Graduate Student Symposium – Human Rights in the Aftermath
Call For Papers:
University California Human Rights Initiative 1st Annual Graduate Student Symposium
UC Davis’ Human Rights Initiative, in partnership with the UC Davis Humanities Institute, is hosting an interdisciplinary graduate student symposium:
Human Rights in the Aftermath
University of California, Davis
Thursday March 8th 2012
For information see:
Keywords: human rights, reconciliation, justice, public policy, enforcement, reparations, conflict, commemoration
Human rights, as a universal principle, comes about in the aftermath of conflict. WWII brought us the Universal Declaration of Human Rights in 1948, as a reaction to the egregious abuse of human rights during that conflict. This post-conflict connection raises interesting questions about the way in which conflicts, particularly those where human rights abuses are present, have a direct impact on the scope, application, and understanding of those rights in the aftermath. Therefore, this symposium considers the positive and negative ways in which human rights evolve post-conflict.
In the context of this symposium conflict can be conceived of as a broad category including political conflicts, territorial and environmental claims, and issues of citizenship and national identity as they relate to human rights as well as traditional understandings of conflict, war and intervention. Human Rights in the Aftermath considers the myriad of ways in which conflict creates a “catastrophic complex” of political, legal, social, institutional, and cultural relations. Relevant questions include, but are not limited to: How does our understanding of the scope of human rights evolve in the face of changing extra-sovereign conflict? What institutions develop out of post-conflict applications of human rights? How effective are these institutions in terms of prosecuting perpetrators and enforcing human rights? How should perpetrators of human rights abuses be punished? What debates arise when victims violate human rights in the aftermath of conflict? What are the impacts of international criminal courts and truth and reconciliation commissions on the evolution and understanding of human rights? What impact do post-conflict discourses about human rights have on commemoration and reconciliation strategies? The idea here is that it is in the aftermath of human rights violations that the cultural norms and institutions surrounding the protection of human rights are impacted.

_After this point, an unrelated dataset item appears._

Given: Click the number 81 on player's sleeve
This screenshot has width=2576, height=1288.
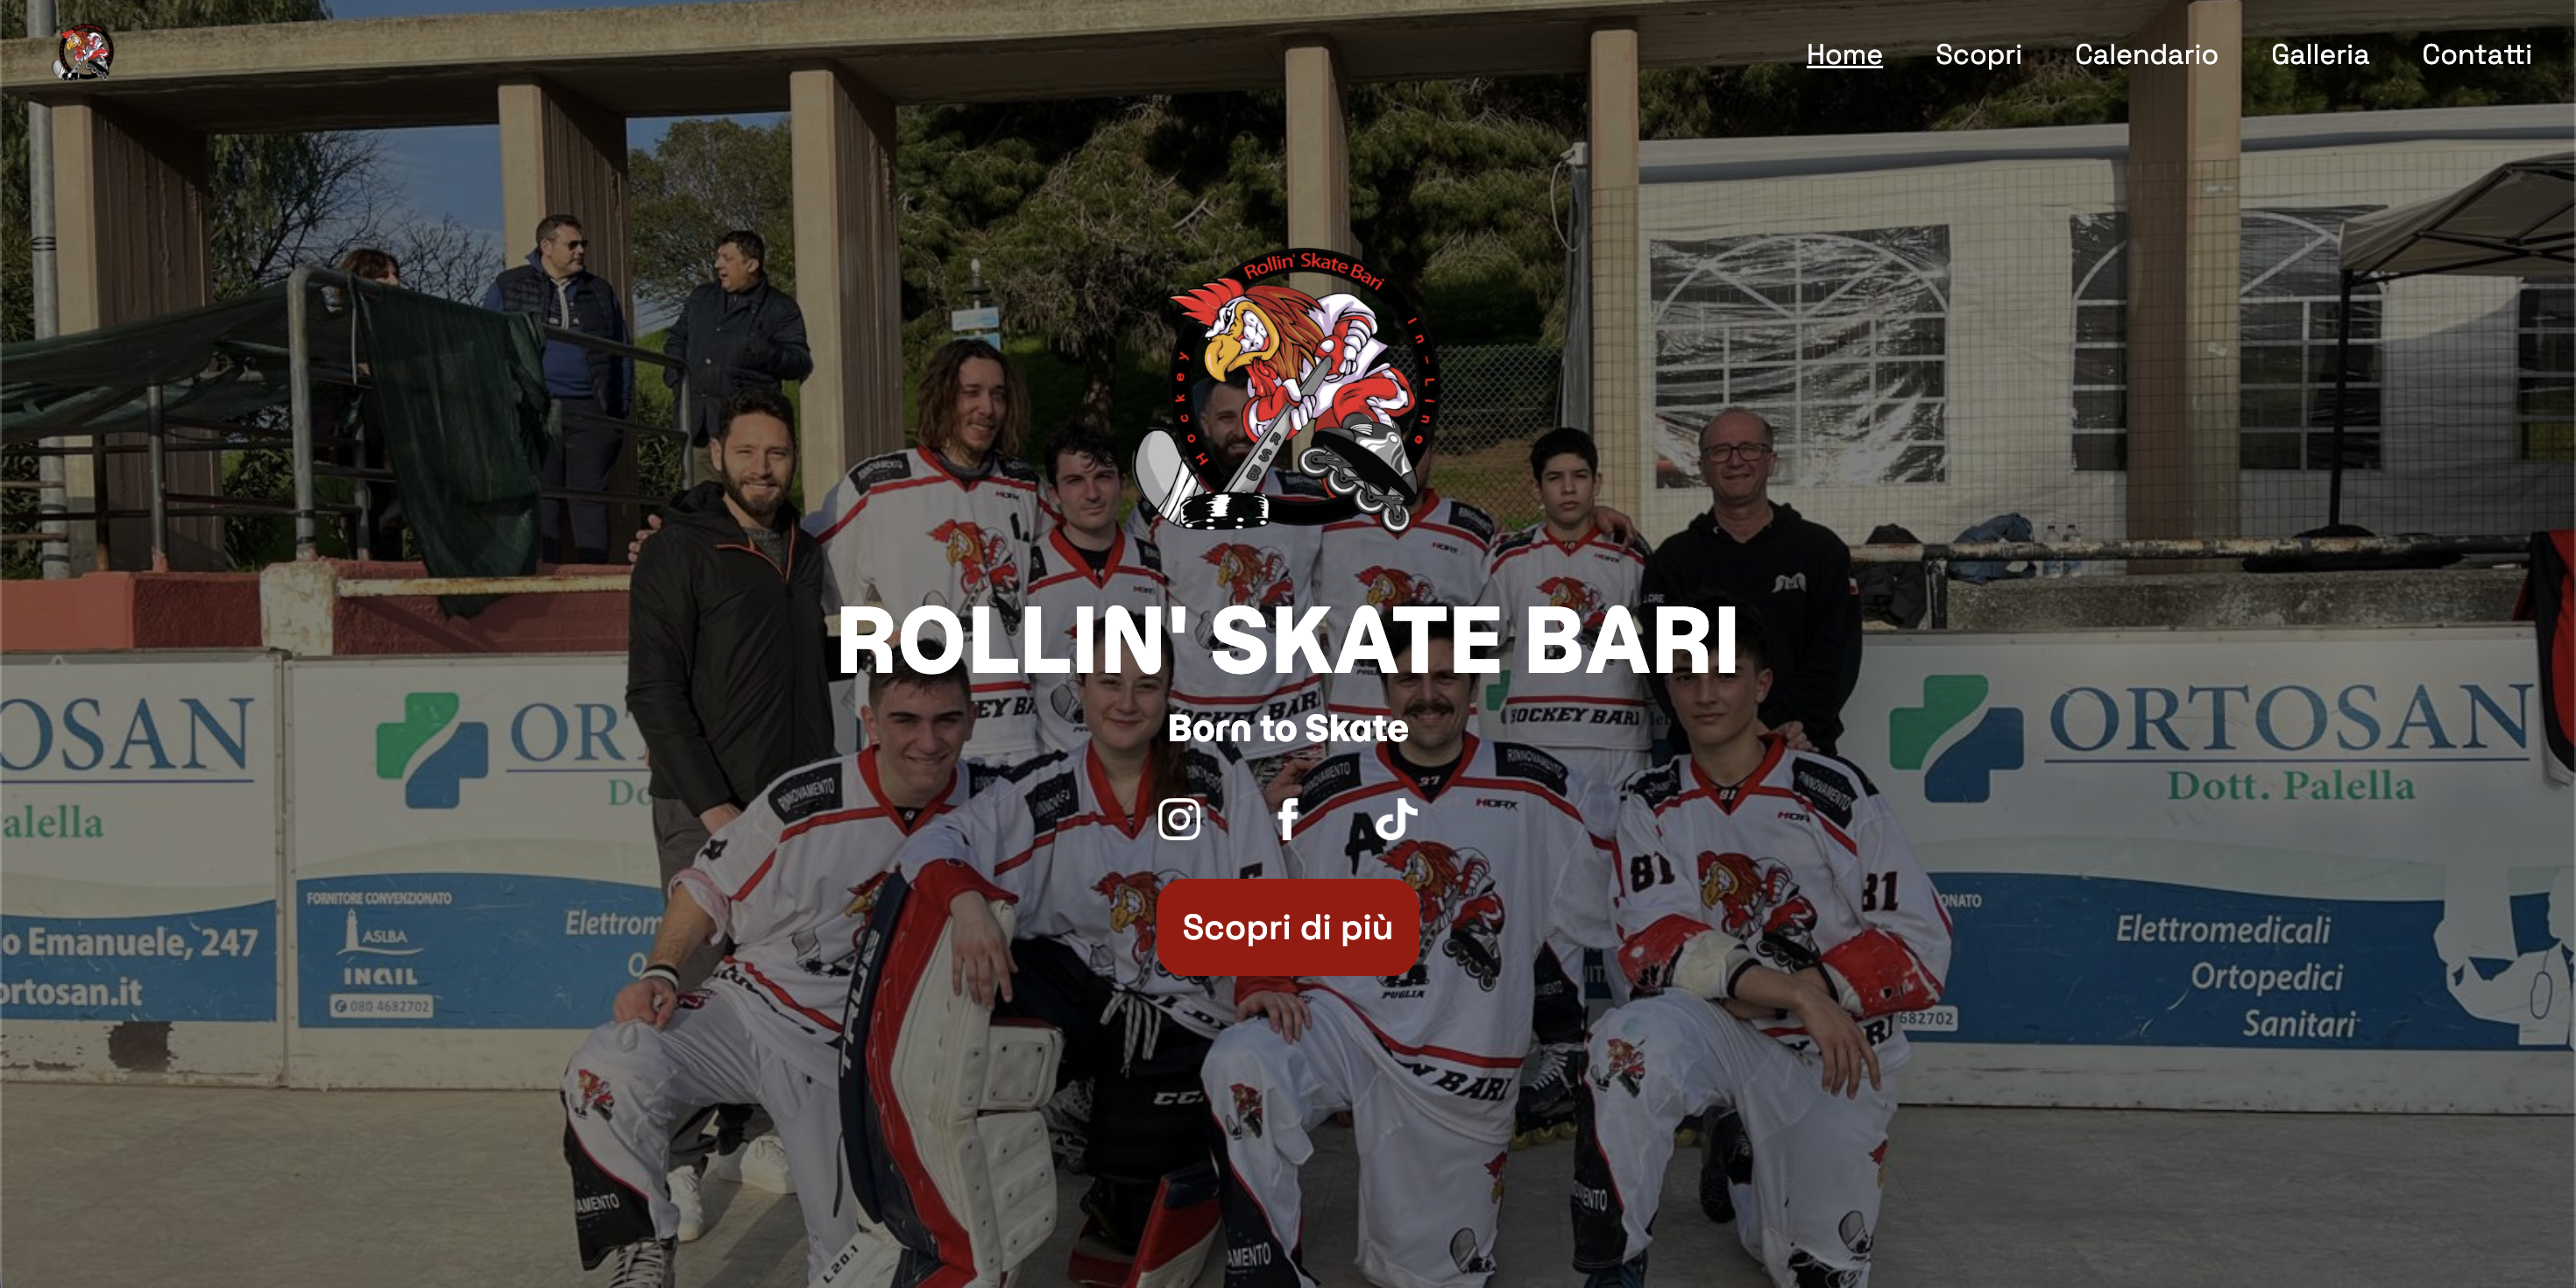Looking at the screenshot, I should tap(1652, 872).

Thus, it is in focusing on the aftermath that we can get at such issues as reconciliation, responsibility, reparation, resolution, institutional roles and enforcement. As this symposium is intended to bring together human rights research and scholarship from a variety of fields, we invite graduate students from the diverse disciplines including History, English, Philosophy, Anthropology, Sociology, Law, Political Science, Environmental Justice, International Studies, American Studies, and Cultural Studies to submit abstracts.

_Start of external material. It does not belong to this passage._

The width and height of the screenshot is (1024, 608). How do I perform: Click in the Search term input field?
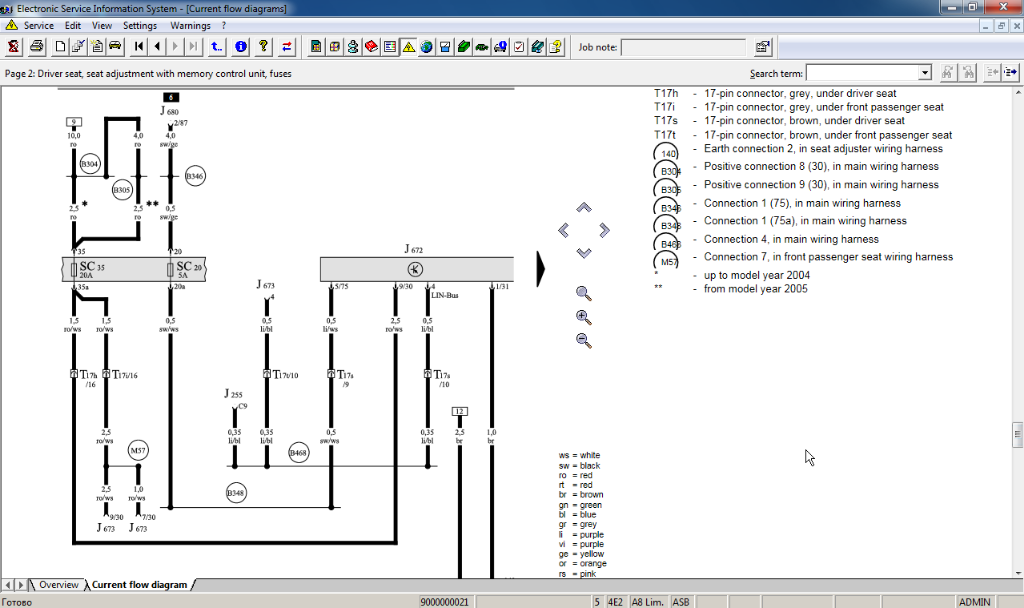pyautogui.click(x=861, y=73)
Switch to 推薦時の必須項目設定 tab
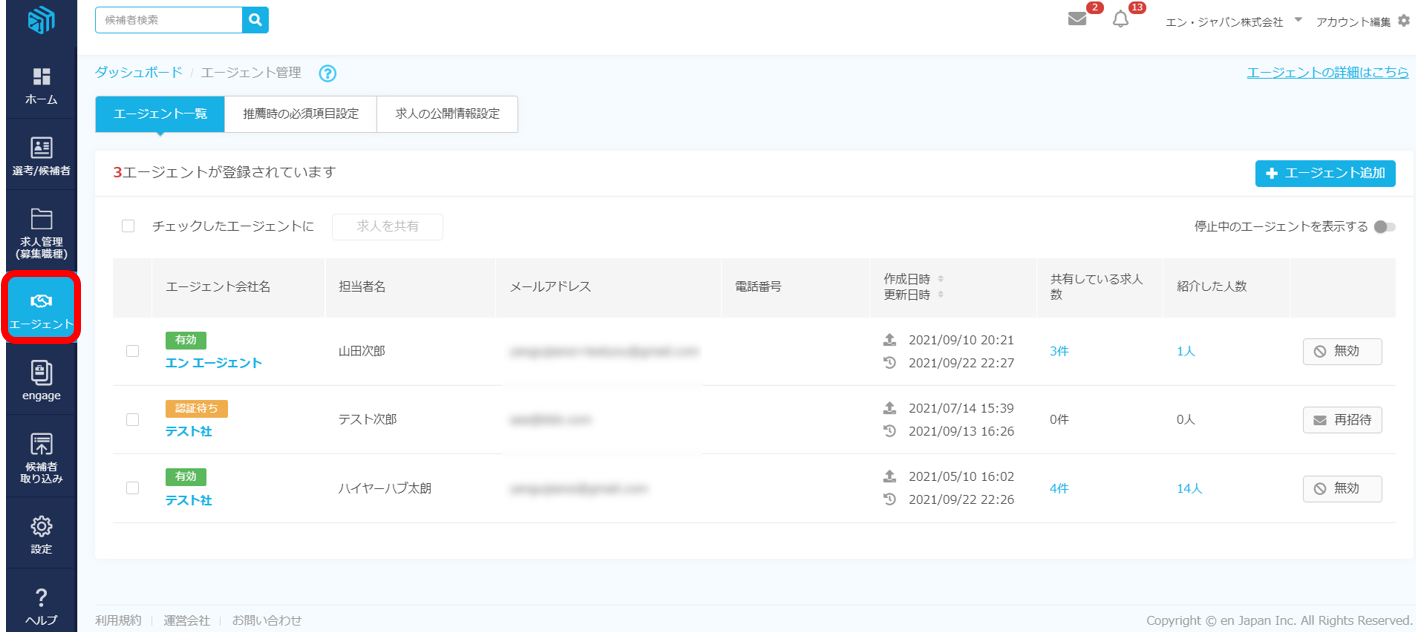The width and height of the screenshot is (1416, 632). point(300,114)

The Human Rights in the Aftermath graduate symposium is part of a larger Human Rights and the Humanities Week sponsored by the Human Rights Initiative and the Davis Humanities Institute. Participants in the Human Rights in the Aftermath symposium are encouraged to attend the Contested Histories of Human Rights Colloquium on March 9, 2012. For a full schedule of activities for Human Rights and the Humanities Week please see the HRI website: http://humanrightsinitiative.ucdavis.edu/
To apply please submit an abstract (300 words maximum) by November 11. Please include your contact information. All abstracts must be emailed to: Katherine Unger kkunger@ucdavis.edu and/or Andrea Dooley adooley@ucdavis.edu Abstracts should be in a Word or PDF format as an attachment and included in the body of the email. Your email subject line should read: Human Rights in the Aftermath Abstract [last name]. Participants will be contacted by email December 9. Support for travel and lodging may be available. If funds become available participants will be contacted.